[Source]
2. A company claims that a certain vitamin contains 100% of your recommended daily allowance of vitamin C. You suspect that they are not putting as much vitamin C as they claim in their vitamins. The standard deviation of percent of daily allowance of vitamin C is 5%. You take an SRS of 5000 vitamins and find the average percent of daily allowance to be 99.8%.
(a) Use the appropriate methods to determine if your fears are true.
(b) Estimate the mean percent of your daily allowance of vitamin C in these vitamins.
(c) Was part (a) statistically significant? Why or why not?
(d) Was part (a) practically significant? Why or why not?
(e) You want to create a confidence interval with a confidence level of 90% and a margin of error no more than 0.7%. What is the smallest sample size you can use and get these requirements?

[Your instructions] Drawing only on the vitamin C exercise, explain in one to three sentences what part (a) is meant to settle and what prompts that concern.

[Data section]
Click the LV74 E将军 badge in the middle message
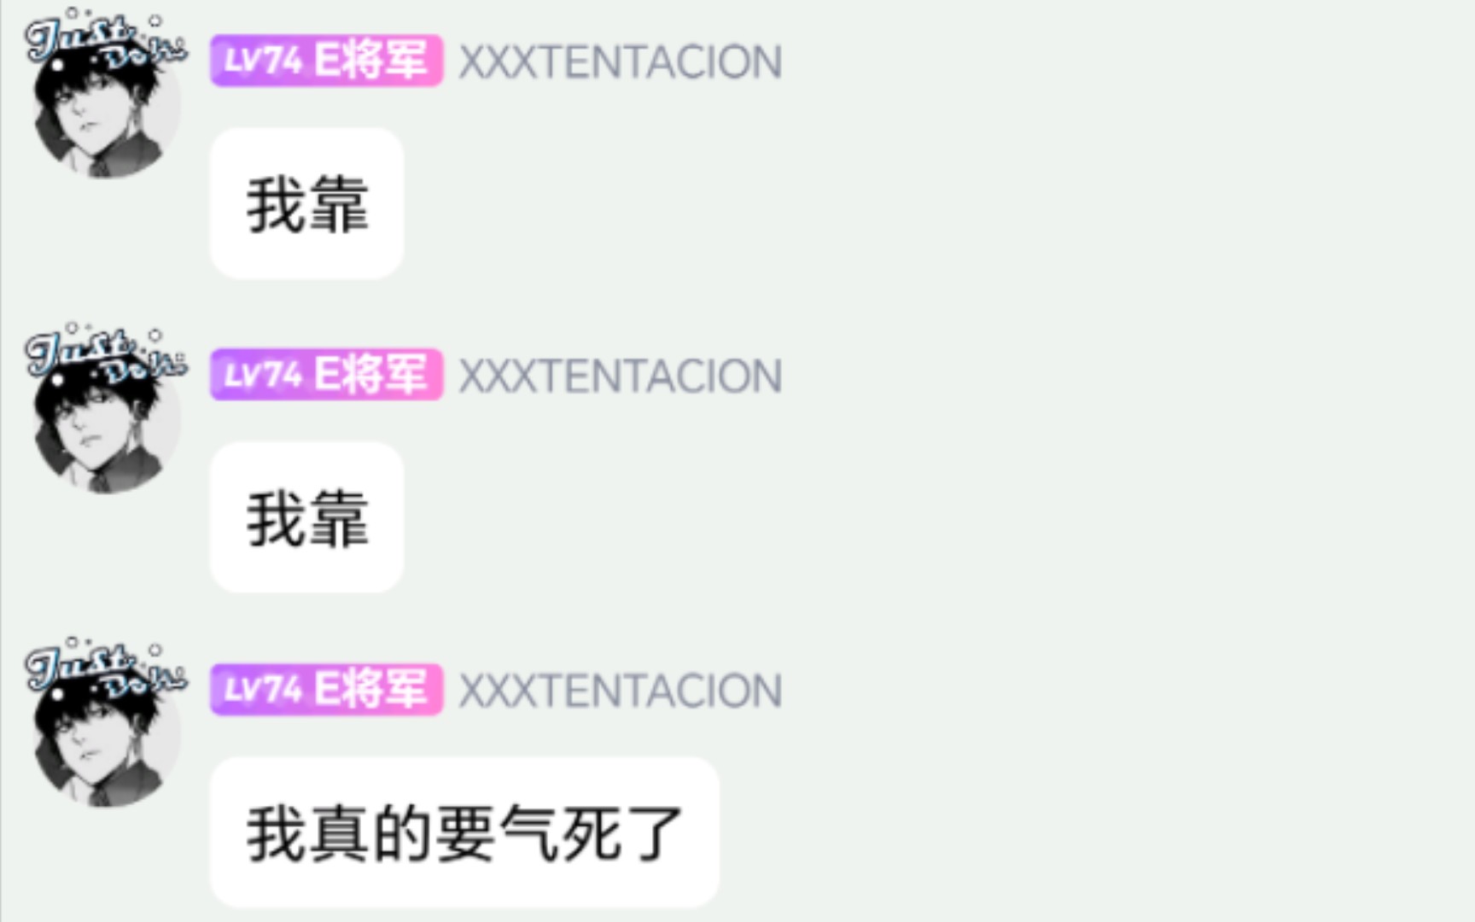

[Written response] Part (a) is meant to determine whether your fears are true. Those fears come from suspecting that the company puts less vitamin C in its vitamins than it claims, since it says each one contains 100% of the recommended daily allowance.